Prison Workers Accused Of Threatening Suspect To Get OT
SPRINGFIELD, Mass. (AP) -- The state prisons department has suspended two employees and the Hampden district attorney is investigating whether they made death threats to a hospitalized murder suspect.
A spokeswoman for the Department of Correction said the agency began investigating after learning that "a number of calls" were made to Baystate Medical Center in Springfield allegedly threatening Tamik Kirkland, who was recovering from gunshot wounds sustained in a shootout with police last month.
"Two staff members were suspended and the DOC referred the matter to the Hampden County District Attorney's Office for possible criminal prosecution," DOC spokeswoman Diane Wiffin said Wednesday. "The entire matter remains under investigation."
Hampden District Attorney Mark Mastroianni said investigators are looking into whether some of the calls were made by DOC employees who believed that by threatening Kirkland's life, it would ensure them overtime pay because the DOC would have to guard him 24 hours a day in the hospital. Mastroianni said that while he is not ruling that possibility out, it is "not jumping to the forefront" as a motive for the calls at this point.

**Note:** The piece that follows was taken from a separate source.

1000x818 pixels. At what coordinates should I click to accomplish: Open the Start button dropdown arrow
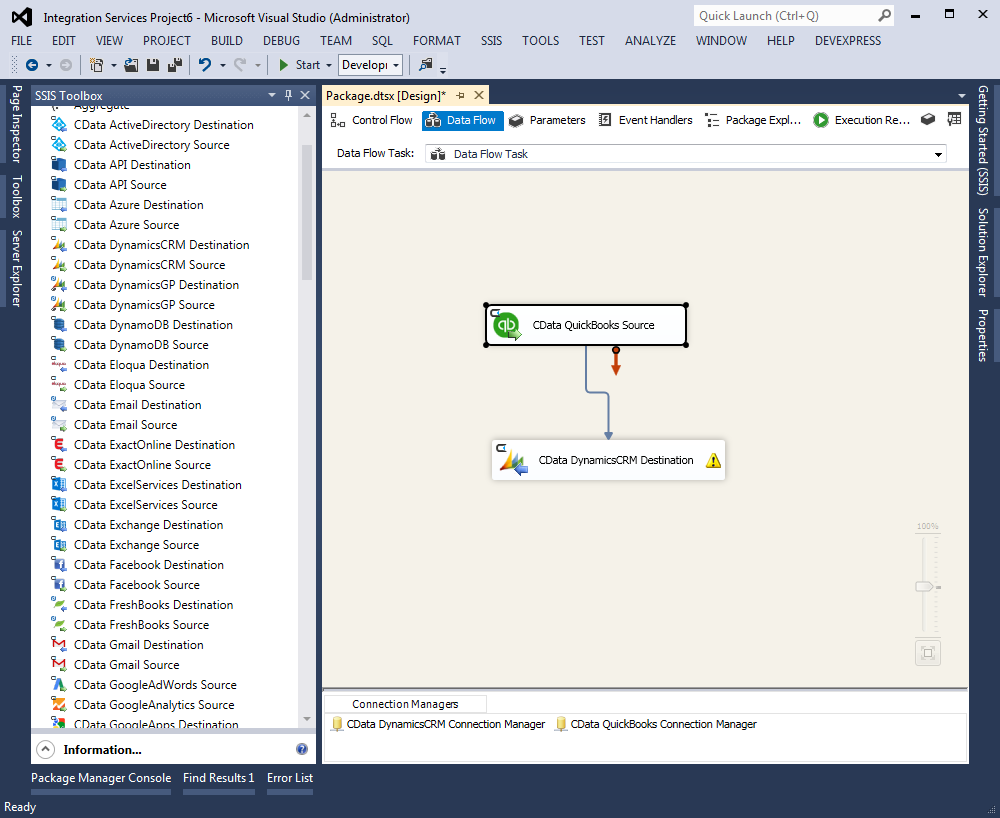click(x=329, y=65)
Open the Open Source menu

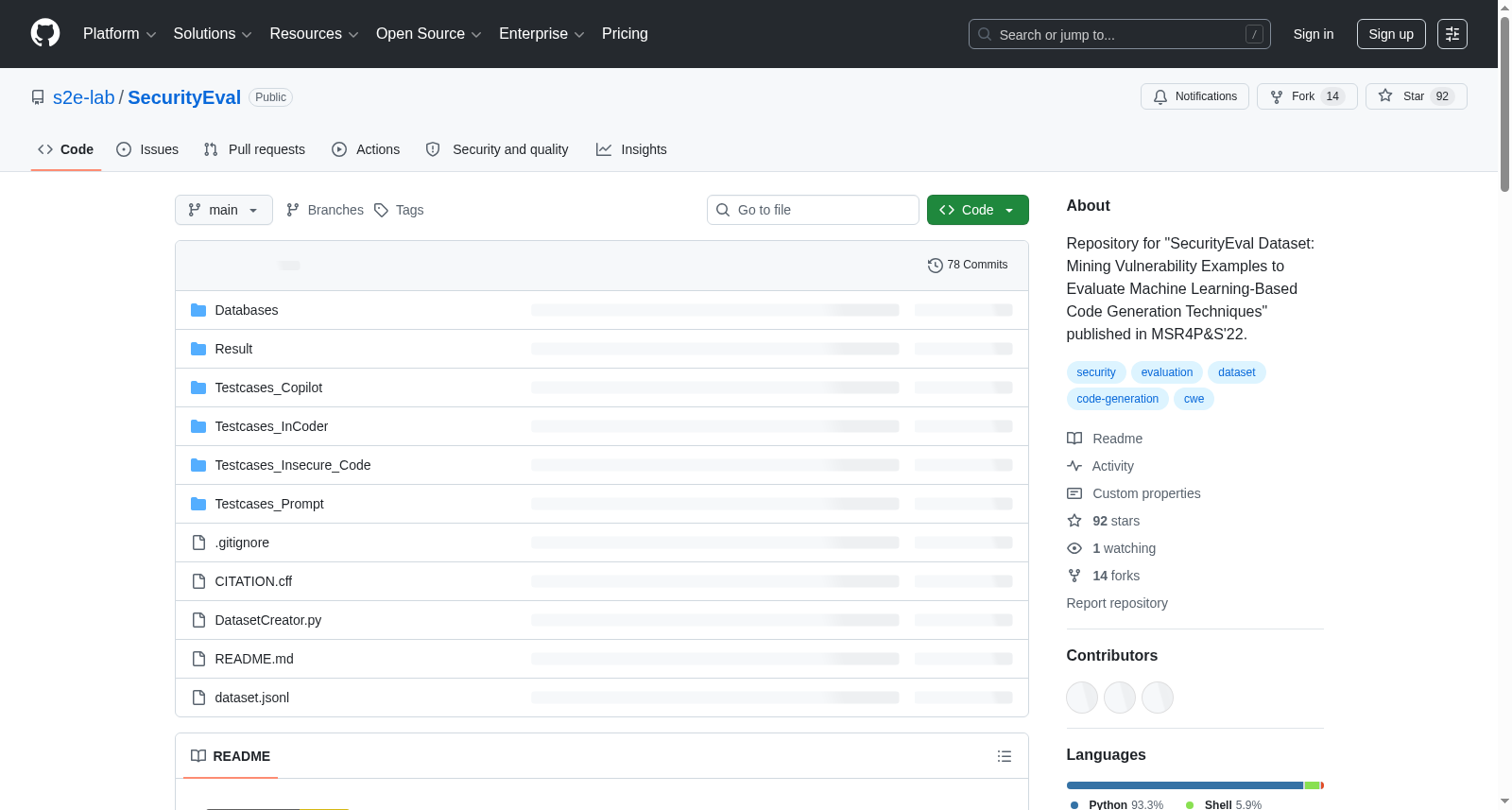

"Right now our goal is to find out the basic stuff -- whose phone it was, where the calls came from, how many, who was placing them. After we get that information, we sort out the why," Mastroianni said.
Authorities allege Kirkland escaped from a minimum-security prison in Shirley, then killed a customer and injured a barber at a Springfield barbershop as revenge for the shooting of his mother.
During a shootout, Kirkland hit two police officers in their bulletproof vests. Police shot Kirkland at least five times. He has not been charged yet in the barbershop shooting because his medical condition remains serious.